WORK INSTRUCTIONS: Nothing but the lines from the one containing "Given: Select the 违规收集个人信息 category cell" through the final line of the listing should appear in the answer, each exactly as written.
== Segment start ==
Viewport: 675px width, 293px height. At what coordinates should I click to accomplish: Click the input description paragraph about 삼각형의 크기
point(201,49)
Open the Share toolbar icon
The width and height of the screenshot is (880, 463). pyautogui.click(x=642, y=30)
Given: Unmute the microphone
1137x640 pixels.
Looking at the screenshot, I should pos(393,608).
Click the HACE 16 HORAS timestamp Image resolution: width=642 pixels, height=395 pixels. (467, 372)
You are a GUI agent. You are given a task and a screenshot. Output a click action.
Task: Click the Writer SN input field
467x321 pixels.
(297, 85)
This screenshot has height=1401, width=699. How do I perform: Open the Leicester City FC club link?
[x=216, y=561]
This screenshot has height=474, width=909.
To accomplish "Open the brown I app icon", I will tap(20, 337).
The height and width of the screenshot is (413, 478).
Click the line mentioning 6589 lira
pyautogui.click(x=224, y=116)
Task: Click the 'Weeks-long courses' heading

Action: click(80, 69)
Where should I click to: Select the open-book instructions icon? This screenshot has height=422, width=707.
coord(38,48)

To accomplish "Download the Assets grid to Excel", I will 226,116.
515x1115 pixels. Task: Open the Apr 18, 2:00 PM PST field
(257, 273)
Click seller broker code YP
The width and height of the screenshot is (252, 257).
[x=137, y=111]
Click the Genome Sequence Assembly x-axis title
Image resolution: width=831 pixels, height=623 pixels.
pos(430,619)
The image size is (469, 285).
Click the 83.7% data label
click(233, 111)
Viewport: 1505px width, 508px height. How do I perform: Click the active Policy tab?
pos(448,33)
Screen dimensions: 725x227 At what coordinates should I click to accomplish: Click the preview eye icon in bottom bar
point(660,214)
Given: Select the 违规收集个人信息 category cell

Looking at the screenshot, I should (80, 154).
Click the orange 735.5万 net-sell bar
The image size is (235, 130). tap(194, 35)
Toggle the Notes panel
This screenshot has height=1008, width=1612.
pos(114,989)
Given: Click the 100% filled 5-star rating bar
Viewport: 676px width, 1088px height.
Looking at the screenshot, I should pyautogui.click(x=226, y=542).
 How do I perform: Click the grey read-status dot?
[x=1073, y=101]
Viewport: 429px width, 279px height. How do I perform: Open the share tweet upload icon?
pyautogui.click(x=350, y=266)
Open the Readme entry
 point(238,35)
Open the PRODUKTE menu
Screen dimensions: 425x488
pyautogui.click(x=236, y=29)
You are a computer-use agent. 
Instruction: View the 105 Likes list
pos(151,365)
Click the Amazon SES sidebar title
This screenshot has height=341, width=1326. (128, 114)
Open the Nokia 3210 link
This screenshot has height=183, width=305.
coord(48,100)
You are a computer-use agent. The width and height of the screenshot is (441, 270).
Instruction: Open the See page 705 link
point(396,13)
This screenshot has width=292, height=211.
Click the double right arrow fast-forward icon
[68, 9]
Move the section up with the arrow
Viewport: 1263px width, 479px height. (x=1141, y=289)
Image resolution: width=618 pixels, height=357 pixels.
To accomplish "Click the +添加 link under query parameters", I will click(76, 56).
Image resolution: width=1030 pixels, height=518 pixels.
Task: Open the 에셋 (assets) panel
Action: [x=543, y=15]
== Segment end ==
EXPECTED OUTPUT:
Given: Select the 违规收集个人信息 category cell

Looking at the screenshot, I should (80, 154).
Click the orange 735.5万 net-sell bar
The image size is (235, 130). tap(194, 35)
Toggle the Notes panel
This screenshot has height=1008, width=1612.
pos(114,989)
Given: Click the 100% filled 5-star rating bar
Viewport: 676px width, 1088px height.
Looking at the screenshot, I should pyautogui.click(x=226, y=542).
 How do I perform: Click the grey read-status dot?
[x=1073, y=101]
Viewport: 429px width, 279px height. How do I perform: Open the share tweet upload icon?
pyautogui.click(x=350, y=266)
Open the Readme entry
 point(238,35)
Open the PRODUKTE menu
Screen dimensions: 425x488
pyautogui.click(x=236, y=29)
You are a computer-use agent. 
Instruction: View the 105 Likes list
pos(151,365)
Click the Amazon SES sidebar title
This screenshot has height=341, width=1326. (128, 114)
Open the Nokia 3210 link
This screenshot has height=183, width=305.
coord(48,100)
You are a computer-use agent. The width and height of the screenshot is (441, 270).
Instruction: Open the See page 705 link
point(396,13)
This screenshot has width=292, height=211.
Click the double right arrow fast-forward icon
[68, 9]
Move the section up with the arrow
Viewport: 1263px width, 479px height. (x=1141, y=289)
Image resolution: width=618 pixels, height=357 pixels.
To accomplish "Click the +添加 link under query parameters", I will click(76, 56).
Image resolution: width=1030 pixels, height=518 pixels.
Task: Open the 에셋 (assets) panel
Action: [x=543, y=15]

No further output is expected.